Left side snapped on.
I gathered the right side a bit more than the left, and sewed it to the front panel of the skirt, ending at about the left skirt dart. This side snaps to the left, and the skirt snaps down the side opening. (I ended up using pins between the bodice snap and the skirt opening; should add a couple more snaps.)


I made up the collar and then sewed it to the wool layer (this is why the shoulder seams have to be done separately in each layer), slipstitching the lining inside. The cuffs were done in reverse, having one side of the cuff sewn to the sleeve, then the other folded down and slipstitched to the inside.

Me with Julie and Dan before leaving for the Met.
I had some problems with the sleeves - the pattern pieces are cut to make quite a puff at the top, which doesn't show in the pattern drawing. My wool is kind of a winter suit-weight, and I didn't want a big puff anyway, so I tried to cut them down, with some success. The crossover had to be pinned in place with a cameo brooch, as it wanted to puff too much.

Hair is tricky for me, as mine is currently just below my shoulders. For this period and the 1920s, I twist side pieces of my hair to fluff out, and usually make a very low bun - due to the length, I had to just roll up the back and try to fasten it, but I ended up redoing it constantly. I bought a trio of black plumes to try to use as ornaments, but in the end I knew I wouldn't be able to manage that. (Look out for black feathers on my Etsy store. Just tell me if you're interested!) So nothing interesting in my hair.

Overall, I think this is a very good, accurate pattern, provided that you ignore the instructions. It really is basic enough to be altered into some of the variations I gave above. I would love to use it again to make the green-striped dress with the buttons down the crossover and on the skirt.

And as a present for reading this far, here is the CBS This Morning segment that we appeared in:



(I don't want to present it totally without comment, so let me just quickly add: Chanel didn't invent the little black dress.)

Renoirs

(I've called these Tissots in a couple of places, which, to be fair, they're both artist names with the same letter at the beginning and end. And both use an assortment of vowels and consonants!)

I don't have the number of reenacting shoes I would like. Generally I make do with my Fugawee Annas (for the 18th century and some of the 19th), modern brown flats (for all evening and Regency occasions), and Gibsons (20th century). But I am gearing up for an Early Bustle wedding, and it seems appropriate to have proper shoes for a wedding, so I got involved with the Renoir preorder. But I needed them to be black, and of course they inherently require alteration with the buttons, so I let them sit around until very recently, when I realized that they would work for this outfit and I should finish them.

Post-dye, pre-polish

Finished!

The dye was more watery than I was expected, and at first I was dribbling it around. It's on the sole! Another thing to beware is that if you dye the area with the original holes for the buttons lying flat, the dye will seep into the lining. Don't let it happen, it will annoy you. Also, polishing requires a lot more buffing than you might expect - I'm still getting some on my fingers. But I feel that the dyed and polished black makes for a deeper, fuller color than a factory dye.

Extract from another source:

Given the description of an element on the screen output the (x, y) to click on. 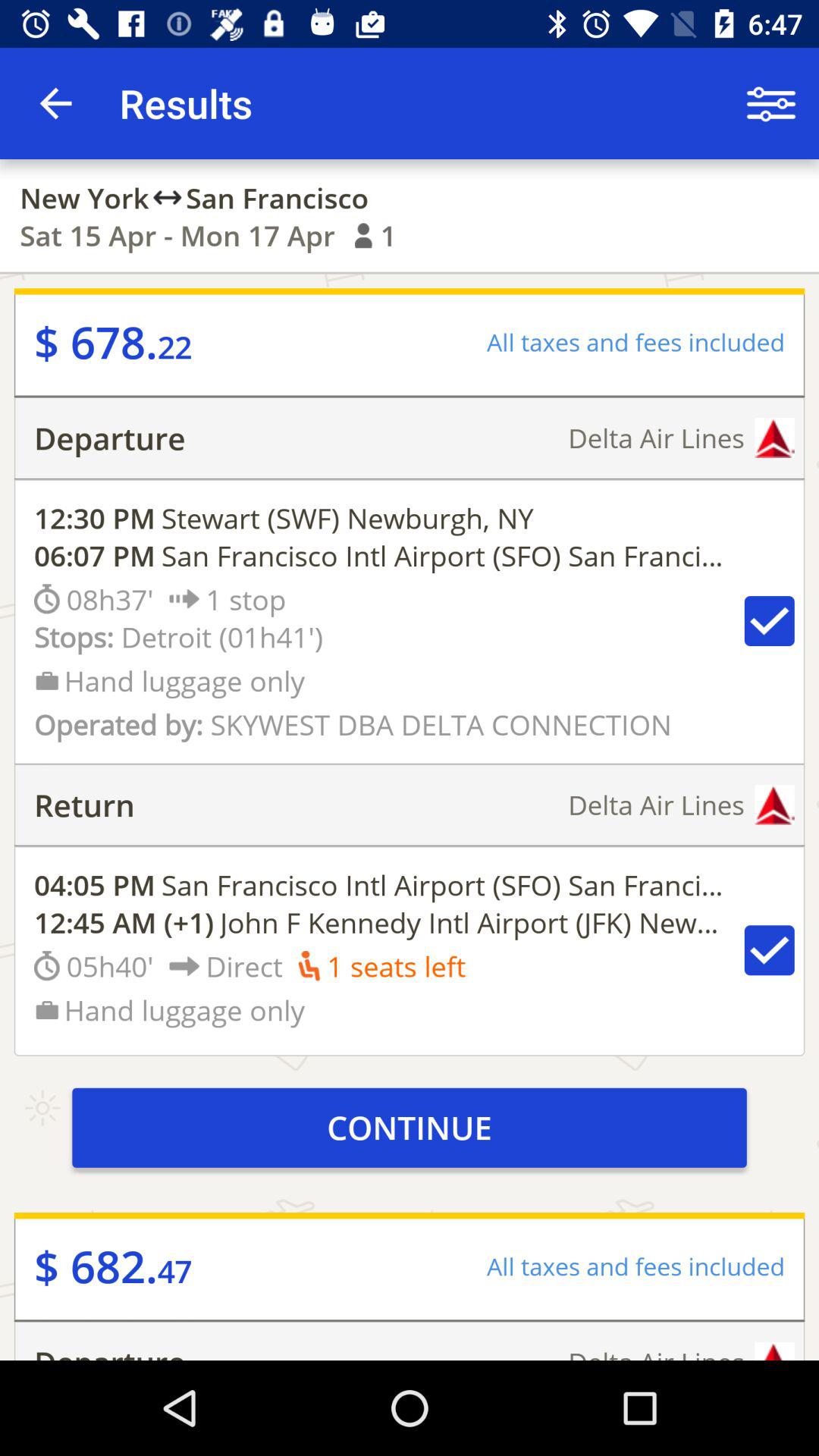
turn off icon above the new york icon (55, 103)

I wore these to my volunteer position on the Wednesday before Halloween in order to break them in, and they were very comfortable. Bear in mind, I have flat feet and normally wear insoles and no heels - here, short heels and no insoles. So I decided to wear them down to New York in order to save on packing.

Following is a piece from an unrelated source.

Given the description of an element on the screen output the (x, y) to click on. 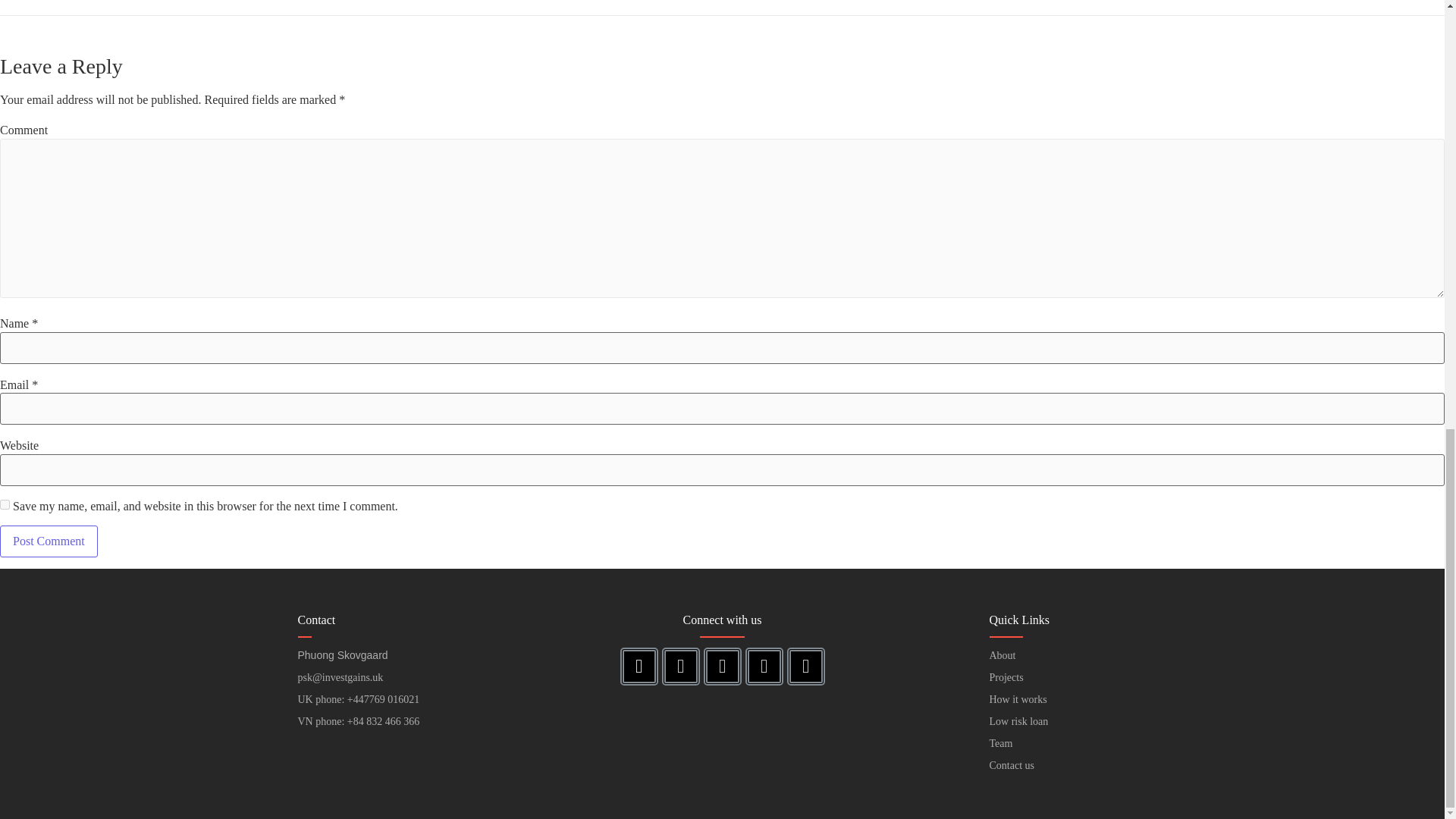
yes (5, 504)
Post Comment (48, 541)
Post Comment (48, 541)
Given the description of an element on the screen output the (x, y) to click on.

The story of my travels within New York is long and stupid; let it suffice to say that I did a lot of extra, unnecessary walking. I'm pretty sure that if I hadn't done all that extra walking at a city speed, I wouldn't have rubbed a tiny spot on my ankle raw - it didn't happen until about 8pm. These are so comfortable! I'm sure that at any event where you aren't constantly forgetting things and having to rush back to get them, these would not cause any problems. The Renoir boots get my wholehearted approval! I can't wait to wear them to another event.